INLSA
THE KILLING VELD: A number of striking Lonmin mineworkers lie dead near Wonderkop informal settlement after they were shot by the police close to the Marikana platinum mine near Rustenburg in North West yesterday. In the foreground police, armed with assault rifles, move in to confront other strikers. Photo: Phil Magakoe
Poloko Tau, Baldwin Ndaba and Sapa
JOHANNESBURG: The site of an illegal strike, that had already claimed the lives of 10 people, turned into a kill zone yesterday. By evening an unknown number of dead lay scattered across the veld in Marikana in North West, amid fears that yesterday’s final death toll could exceed 30.
The injured, said to number up to 86, lay groaning in pain as the gunfire continued.
Next to them the corpses of their comrades bore gruesome bullet wounds and gashes.
The day had begun when North West police head Lieutenant-General Zukiswa Mbombo vowed to end the Lonmin wage strike.
No one, not the unions, the strikers on the hill nor the journalists at the scene, expected the mayhem that followed.
During the course of the day, thousands of strikers began leaving the hill they had occupied when they saw police begin erecting barbed-wire barricades.
When asked shortly before the shooting if the strikers’ gathering was a peaceful protest, national police spokesman Captain Dennis Adriao said it could not be “when people are armed”.
“We’ve accommodated them for four days, 10 people are now dead; property has been damaged and burnt. We now have to use force,” he said.

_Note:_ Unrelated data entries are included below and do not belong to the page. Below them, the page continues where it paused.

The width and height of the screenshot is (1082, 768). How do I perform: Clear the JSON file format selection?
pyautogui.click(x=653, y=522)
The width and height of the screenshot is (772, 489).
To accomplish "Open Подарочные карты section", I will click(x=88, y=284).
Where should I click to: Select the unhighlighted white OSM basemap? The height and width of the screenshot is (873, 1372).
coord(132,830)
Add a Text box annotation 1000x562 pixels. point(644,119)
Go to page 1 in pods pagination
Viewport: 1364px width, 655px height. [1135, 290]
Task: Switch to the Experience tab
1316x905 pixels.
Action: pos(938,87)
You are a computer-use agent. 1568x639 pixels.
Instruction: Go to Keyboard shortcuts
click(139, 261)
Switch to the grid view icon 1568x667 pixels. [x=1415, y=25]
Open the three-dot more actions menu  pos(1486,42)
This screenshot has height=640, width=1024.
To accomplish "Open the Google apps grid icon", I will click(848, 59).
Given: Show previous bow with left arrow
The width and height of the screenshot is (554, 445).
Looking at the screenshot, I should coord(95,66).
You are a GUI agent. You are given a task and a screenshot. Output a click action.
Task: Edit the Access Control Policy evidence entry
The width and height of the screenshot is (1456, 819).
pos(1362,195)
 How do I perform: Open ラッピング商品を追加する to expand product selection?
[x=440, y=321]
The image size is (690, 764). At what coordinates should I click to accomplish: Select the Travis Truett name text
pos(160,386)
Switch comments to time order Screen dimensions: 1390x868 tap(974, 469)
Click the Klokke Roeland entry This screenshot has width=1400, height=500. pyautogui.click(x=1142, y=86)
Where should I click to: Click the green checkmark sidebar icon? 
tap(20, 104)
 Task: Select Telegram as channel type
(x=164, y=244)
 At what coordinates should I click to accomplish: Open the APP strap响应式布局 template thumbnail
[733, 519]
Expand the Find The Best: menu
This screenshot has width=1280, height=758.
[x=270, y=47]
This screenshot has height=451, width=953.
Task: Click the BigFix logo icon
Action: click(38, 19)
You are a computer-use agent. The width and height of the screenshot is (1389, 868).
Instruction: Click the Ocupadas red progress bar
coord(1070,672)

Until yesterday afternoon the death toll had stood at 10 – two police officers, two security guards, three striking miners and three bystanders since the illegal strike began on Friday.
Those on the hilltop had vowed not to leave until their salaries had been upped from R5 000 to R12 500.
Attempts by police and union representatives to negotiate a truce with the strikers, who were armed with home-made weapons including axes, sharpened steel rods, pangas and knobkerries, had failed.
Just before the police moved in, representatives from the new union, the Association of Mineworkers and Construction Union (Amcu), tried to intervene and get management to address the striking workers.
The workers did not want anyone but Lonmin’s chief executive Ian Farmer to address them. But Lonmin released a statement saying Farmer was on sick leave and in hospital so the workers dug in their heels.
The shooting began as the group of protesters moved down the hill towards a nearby informal settlement.
Police began advancing towards them. The workers scattered, some running into the open veld, others towards the informal settlement.
Helicopters hovered overhead and police – some in armoured Nyalas, others on horseback – followed in hot pursuit.
Police used water canon, teargas and live ammunition. Police claimed they fired because they were shot at first.
After the shooting stopped, paramedics and ambulances were brought in to treat and move the injured.